**Exercise description**: Report how many of the lines below contain the string "checkbox", counting case, and give only the number.
** Begin Data records **
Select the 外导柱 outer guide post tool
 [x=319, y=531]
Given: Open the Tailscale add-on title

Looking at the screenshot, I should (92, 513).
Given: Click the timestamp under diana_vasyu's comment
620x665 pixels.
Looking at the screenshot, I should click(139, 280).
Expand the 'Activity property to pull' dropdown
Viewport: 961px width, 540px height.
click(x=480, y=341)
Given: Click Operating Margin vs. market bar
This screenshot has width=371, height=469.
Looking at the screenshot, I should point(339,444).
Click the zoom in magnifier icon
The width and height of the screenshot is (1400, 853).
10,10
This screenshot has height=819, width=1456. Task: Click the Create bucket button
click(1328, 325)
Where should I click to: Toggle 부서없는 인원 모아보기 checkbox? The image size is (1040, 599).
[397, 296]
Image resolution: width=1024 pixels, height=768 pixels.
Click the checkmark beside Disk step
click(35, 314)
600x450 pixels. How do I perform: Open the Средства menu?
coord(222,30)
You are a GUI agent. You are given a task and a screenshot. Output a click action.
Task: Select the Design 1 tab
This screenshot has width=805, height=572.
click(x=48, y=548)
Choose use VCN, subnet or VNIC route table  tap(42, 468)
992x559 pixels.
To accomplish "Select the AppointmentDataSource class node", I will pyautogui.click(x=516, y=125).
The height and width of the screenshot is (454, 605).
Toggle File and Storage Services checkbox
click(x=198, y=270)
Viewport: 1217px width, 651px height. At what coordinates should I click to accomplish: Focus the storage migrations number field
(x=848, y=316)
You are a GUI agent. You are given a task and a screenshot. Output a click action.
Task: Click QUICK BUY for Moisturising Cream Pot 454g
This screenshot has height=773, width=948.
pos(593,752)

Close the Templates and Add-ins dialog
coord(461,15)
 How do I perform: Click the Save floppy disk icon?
** End Data records **
**Exercise response**: 2